Naja siamensis is classified under the genus Naja of the family Elapidae. It was first described by Austrian-born Italian zoologist Josephus Nicolaus Laurenti in 1768. The generic name Naja is a Latinisation of the Sanskrit word ' (नाग), meaning "cobra". The specific epithet siamensis is derived from the word Siam or Siamese, which means "relating to or characteristic of Thailand or its people and language". This species was long confused with the monocled cobra (Naja kaouthia) and the Chinese cobra (Naja atra), and extensive variation in pattern and scalation contributed to this confusion. Detailed morphological and molecular analyses revealed it to be a distinct species during the 1990s.

==Distribution and habitat==
It is found in Southeast Asia, including Thailand, Cambodia, Vietnam, and Laos. May occur in eastern Myanmar but no records are known. It has been reported from Taiwan where it was released to the wild based on folklore Buddhist practices. It occupies a range of habitats including lowlands, hills, plains, and woodland. It can also be found in jungle habitat and it is sometimes attracted to human settlements because of the abundant populations of rodents in and around these areas.

==Behavior and diet==
It is a primarily nocturnal species. It shows variable temperament depending on the time of day it is encountered. When threatened during daylight hours, the snake is generally timid and seeks refuge in the nearest burrow. However, when the snake is threatened at night, it is more aggressive and is more likely to stand its ground, rear up and display its hood and spit out its venom. If spitting venom doesn't work, it will strike and bite as a last resort. When biting, this species tends to hold on and chew savagely. It usually feeds on rodents, toads, and other snakes.

==Reproduction==
The snake is oviparous. The female will lay 13-19 eggs 100 days after oviposition. Eggs will hatch after 48 to 70 days depending on the temperature of incubation. Offspring are independent as soon as they have hatched. Hatchlings are anywhere from 12 to 20 cm long and, because they possess fully developed venom delivery systems, should be treated with the same respect as adults. Some hatchlings can be as long as 32 cm.

==Venom==
Like most other spitting cobras, its venom is primarily a postsynaptic neurotoxin and cytotoxin (necrotizing or tissue-death). Like all cobras, this species shows variation in venom toxicity based on different factors (diet, locality, etc.). In a study of specimens from Thailand, the IV was 0.28 μg/g (0.18-0.42 μg/g). Fischer and Kabara (1967) listed a value of 0.35 mg/kg via IP route. Another study gave an range 1.07-1.42 mg/gram of mouse body weight. Bite symptoms include pain, swelling and necrosis around the wound. The bite of this snake is potentially lethal to an adult human. Deaths, which generally happen due to paralysis and consequent asphyxiation, mainly occur in rural areas where the procurement of antivenin is difficult.
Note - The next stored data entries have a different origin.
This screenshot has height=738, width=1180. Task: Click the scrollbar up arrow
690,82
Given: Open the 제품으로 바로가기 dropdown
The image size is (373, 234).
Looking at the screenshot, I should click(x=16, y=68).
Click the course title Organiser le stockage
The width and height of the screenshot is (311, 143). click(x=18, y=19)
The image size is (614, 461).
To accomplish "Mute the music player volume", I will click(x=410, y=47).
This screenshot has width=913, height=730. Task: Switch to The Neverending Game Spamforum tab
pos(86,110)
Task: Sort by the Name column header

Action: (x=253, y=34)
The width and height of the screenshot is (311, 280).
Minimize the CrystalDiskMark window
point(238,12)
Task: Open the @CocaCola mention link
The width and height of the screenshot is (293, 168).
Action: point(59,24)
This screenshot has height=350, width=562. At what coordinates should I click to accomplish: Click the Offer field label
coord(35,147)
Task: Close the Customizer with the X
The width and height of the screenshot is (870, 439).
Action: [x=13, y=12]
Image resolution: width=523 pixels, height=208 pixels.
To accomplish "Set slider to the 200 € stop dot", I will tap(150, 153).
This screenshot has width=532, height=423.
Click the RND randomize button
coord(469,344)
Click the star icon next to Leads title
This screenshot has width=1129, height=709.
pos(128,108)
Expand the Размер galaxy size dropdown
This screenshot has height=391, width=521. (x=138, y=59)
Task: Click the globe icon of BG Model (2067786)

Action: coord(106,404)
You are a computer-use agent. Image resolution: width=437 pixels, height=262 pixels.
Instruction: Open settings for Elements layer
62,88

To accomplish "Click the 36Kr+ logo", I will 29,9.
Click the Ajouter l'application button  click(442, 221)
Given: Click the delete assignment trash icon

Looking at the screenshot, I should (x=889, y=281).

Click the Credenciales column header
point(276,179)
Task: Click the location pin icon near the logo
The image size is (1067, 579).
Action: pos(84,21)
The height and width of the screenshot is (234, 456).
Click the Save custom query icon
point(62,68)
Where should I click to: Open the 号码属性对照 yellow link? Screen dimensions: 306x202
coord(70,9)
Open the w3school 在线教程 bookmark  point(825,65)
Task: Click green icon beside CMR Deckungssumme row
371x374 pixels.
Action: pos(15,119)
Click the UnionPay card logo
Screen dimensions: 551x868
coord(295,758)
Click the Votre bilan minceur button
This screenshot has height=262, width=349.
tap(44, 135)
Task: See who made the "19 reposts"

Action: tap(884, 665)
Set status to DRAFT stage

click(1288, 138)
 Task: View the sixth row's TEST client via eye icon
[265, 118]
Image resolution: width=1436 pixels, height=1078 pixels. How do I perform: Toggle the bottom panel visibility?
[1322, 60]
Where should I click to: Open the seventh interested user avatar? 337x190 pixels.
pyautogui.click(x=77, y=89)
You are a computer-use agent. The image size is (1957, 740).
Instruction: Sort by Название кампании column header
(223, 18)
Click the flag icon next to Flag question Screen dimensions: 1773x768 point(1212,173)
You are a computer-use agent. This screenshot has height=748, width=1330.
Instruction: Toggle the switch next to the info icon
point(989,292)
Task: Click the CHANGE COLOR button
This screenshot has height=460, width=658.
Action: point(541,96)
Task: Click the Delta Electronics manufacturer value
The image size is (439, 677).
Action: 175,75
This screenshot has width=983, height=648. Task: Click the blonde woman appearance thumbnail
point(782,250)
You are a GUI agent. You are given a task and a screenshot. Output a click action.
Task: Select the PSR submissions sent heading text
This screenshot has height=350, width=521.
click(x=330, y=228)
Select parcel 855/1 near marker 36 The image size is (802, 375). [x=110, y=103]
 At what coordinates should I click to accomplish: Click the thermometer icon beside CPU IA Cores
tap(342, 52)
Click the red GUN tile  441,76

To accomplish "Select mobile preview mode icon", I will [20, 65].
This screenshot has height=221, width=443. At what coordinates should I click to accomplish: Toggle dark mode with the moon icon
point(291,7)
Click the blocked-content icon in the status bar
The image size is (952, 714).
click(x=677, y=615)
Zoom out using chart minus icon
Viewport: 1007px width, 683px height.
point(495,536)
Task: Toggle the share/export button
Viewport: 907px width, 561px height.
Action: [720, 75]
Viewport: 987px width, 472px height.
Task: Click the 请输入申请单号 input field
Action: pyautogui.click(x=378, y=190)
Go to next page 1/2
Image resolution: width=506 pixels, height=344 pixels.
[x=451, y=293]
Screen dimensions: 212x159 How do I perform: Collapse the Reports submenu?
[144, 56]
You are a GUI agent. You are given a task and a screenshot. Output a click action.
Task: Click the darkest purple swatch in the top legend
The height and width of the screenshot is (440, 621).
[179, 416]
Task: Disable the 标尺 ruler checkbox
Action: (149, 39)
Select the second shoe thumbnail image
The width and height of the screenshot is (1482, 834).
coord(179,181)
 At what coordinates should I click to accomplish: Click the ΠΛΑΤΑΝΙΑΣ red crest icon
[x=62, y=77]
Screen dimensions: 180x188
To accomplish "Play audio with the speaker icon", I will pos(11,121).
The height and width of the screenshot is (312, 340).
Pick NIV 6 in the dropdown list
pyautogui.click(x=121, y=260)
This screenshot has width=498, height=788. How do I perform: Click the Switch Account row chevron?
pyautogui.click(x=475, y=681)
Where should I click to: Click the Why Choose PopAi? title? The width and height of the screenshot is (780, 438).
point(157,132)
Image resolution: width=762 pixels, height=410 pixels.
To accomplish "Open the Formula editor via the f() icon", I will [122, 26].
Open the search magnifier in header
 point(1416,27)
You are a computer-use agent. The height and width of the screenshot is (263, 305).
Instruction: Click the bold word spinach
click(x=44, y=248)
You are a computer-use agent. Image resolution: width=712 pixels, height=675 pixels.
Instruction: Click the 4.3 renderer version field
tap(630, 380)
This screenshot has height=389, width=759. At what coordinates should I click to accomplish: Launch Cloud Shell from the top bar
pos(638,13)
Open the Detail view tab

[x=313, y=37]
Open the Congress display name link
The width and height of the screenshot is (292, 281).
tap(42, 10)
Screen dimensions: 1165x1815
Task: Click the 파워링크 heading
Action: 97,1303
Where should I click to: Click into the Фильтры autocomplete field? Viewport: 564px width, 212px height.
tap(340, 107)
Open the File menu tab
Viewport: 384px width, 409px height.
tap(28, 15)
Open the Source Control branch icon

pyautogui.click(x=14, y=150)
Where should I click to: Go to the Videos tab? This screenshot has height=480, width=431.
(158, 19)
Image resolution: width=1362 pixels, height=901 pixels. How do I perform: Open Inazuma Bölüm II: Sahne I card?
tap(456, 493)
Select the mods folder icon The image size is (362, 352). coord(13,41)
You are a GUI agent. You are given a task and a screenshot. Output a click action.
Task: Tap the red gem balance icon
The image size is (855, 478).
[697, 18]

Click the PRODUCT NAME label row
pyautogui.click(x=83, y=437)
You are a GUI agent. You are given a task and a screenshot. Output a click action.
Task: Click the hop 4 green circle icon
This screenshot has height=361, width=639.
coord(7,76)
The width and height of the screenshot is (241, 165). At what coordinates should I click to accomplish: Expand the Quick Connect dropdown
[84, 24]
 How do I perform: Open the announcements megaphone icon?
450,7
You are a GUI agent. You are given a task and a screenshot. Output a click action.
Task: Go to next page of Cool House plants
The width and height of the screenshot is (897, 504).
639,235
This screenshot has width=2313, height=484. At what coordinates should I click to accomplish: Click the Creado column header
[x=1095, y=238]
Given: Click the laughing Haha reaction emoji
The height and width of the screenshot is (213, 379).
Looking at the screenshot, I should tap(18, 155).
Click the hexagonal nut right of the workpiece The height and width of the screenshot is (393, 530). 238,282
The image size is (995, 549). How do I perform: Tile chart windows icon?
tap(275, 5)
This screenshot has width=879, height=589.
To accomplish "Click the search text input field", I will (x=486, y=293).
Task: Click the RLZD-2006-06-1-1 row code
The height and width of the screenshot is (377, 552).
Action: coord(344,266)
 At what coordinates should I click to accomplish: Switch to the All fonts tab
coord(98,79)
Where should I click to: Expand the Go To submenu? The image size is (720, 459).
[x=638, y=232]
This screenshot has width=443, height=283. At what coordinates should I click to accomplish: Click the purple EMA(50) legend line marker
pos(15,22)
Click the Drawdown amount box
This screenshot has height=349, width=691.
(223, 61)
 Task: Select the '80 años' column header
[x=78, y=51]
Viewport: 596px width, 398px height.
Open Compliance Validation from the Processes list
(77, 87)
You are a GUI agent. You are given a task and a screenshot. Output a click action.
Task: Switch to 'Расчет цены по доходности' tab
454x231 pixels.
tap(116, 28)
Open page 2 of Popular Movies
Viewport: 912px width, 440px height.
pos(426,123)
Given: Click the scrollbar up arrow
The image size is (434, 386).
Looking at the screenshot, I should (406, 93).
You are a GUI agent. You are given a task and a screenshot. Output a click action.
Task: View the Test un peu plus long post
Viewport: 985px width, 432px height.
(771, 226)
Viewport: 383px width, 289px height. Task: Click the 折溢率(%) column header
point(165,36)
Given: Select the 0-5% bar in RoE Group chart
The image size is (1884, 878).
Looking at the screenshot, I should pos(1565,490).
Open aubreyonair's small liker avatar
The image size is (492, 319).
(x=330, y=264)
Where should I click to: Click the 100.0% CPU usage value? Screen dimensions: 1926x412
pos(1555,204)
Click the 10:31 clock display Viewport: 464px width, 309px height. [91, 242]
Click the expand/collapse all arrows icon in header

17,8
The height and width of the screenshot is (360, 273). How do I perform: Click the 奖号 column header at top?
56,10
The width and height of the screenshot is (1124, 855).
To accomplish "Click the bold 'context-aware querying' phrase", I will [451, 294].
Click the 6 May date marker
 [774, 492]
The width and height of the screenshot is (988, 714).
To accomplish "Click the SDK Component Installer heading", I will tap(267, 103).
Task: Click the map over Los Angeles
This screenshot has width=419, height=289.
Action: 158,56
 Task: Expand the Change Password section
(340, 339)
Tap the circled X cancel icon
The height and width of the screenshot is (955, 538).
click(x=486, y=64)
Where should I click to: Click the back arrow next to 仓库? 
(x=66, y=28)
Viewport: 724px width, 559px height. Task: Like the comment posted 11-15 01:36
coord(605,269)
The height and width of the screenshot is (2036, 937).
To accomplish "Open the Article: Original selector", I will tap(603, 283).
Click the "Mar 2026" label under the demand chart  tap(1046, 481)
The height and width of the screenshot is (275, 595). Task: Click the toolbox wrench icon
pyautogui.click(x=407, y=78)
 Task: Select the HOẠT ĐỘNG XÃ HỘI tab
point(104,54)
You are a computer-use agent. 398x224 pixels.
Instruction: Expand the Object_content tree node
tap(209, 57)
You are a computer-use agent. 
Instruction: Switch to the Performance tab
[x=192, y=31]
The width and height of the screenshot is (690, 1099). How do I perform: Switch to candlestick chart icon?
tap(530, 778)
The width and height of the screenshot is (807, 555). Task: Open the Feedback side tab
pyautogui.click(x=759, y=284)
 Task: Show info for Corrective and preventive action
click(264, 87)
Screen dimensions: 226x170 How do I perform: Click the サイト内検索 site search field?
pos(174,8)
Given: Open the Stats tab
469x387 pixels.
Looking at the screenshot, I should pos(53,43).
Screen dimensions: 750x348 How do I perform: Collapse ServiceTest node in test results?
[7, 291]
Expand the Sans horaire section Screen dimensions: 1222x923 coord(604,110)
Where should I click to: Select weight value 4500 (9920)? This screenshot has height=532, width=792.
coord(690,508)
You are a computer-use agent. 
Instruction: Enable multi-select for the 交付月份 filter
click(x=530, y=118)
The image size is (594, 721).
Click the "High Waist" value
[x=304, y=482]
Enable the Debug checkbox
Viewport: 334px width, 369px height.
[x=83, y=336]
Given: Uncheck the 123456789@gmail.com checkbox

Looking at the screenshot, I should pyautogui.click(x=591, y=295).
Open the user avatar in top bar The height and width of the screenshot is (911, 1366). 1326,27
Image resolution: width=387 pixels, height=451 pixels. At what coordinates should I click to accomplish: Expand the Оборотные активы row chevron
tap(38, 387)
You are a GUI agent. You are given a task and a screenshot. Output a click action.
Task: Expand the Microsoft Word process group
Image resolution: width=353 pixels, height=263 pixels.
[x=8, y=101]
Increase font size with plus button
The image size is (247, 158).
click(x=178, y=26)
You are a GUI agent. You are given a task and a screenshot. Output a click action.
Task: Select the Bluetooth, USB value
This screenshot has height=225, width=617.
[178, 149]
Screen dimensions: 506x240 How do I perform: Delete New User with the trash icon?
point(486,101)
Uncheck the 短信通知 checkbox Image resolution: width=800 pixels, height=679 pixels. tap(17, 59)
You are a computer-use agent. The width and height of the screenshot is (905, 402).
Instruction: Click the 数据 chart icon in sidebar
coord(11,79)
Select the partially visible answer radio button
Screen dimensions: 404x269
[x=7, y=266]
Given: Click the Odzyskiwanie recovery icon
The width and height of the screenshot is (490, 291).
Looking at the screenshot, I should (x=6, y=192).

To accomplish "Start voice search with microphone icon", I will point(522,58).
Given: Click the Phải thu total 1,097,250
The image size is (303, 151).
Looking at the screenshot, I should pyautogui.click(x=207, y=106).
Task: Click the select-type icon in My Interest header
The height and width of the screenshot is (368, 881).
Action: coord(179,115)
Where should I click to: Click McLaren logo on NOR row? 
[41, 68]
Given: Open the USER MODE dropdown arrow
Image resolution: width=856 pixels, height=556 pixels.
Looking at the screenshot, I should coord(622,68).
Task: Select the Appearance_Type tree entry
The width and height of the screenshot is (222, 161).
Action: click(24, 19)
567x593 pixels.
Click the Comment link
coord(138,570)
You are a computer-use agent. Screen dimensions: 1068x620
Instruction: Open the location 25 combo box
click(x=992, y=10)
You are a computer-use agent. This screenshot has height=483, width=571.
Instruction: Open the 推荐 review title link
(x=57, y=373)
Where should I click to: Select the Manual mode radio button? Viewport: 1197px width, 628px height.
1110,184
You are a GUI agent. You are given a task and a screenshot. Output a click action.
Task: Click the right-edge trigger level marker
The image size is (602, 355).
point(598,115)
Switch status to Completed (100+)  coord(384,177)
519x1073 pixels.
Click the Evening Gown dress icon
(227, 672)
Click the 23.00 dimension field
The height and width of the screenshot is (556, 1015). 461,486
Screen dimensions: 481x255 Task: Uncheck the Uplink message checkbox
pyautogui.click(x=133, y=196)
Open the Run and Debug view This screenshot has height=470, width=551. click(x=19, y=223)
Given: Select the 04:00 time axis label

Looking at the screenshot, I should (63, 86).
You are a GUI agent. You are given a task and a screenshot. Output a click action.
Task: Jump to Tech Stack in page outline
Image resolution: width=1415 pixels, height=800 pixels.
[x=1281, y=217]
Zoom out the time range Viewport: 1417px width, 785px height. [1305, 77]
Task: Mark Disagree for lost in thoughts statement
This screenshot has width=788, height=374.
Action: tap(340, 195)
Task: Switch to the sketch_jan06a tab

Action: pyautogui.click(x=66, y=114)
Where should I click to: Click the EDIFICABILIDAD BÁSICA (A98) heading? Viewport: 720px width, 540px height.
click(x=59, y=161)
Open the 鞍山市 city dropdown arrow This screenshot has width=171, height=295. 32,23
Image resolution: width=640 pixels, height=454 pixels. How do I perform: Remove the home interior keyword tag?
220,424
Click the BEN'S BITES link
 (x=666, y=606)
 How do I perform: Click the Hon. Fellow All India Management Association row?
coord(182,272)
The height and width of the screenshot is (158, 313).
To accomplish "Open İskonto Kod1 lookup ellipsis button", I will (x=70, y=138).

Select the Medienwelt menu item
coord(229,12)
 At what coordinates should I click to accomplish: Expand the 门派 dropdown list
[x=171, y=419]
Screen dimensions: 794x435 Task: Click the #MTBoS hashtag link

If the snake spits venom into the eyes of an individual, the individual will experience immediate and severe pain as well as temporary and sometimes even permanent blindness.

===Cases===
In a national hospital based survey of snakes responsible for bites in Thailand, 10% of all dead snakes brought by snake-bitten patients were of this species (described as "Naja atra northern spitting cobra"). Neurotoxic signs (ptosis and difficulty in breathing) were observed in 12 of the 114 cases (10.5%). Local swelling and necrosis were common, but many of the patients were followed up for too short a time to allow precise assessment of the incidence of these effects. Swelling and necrosis, comparable in all respects with that following bites by N. kaouthia, in patients envenomed by N. siamensis in Ubon and Kanchanaburi in Thailand.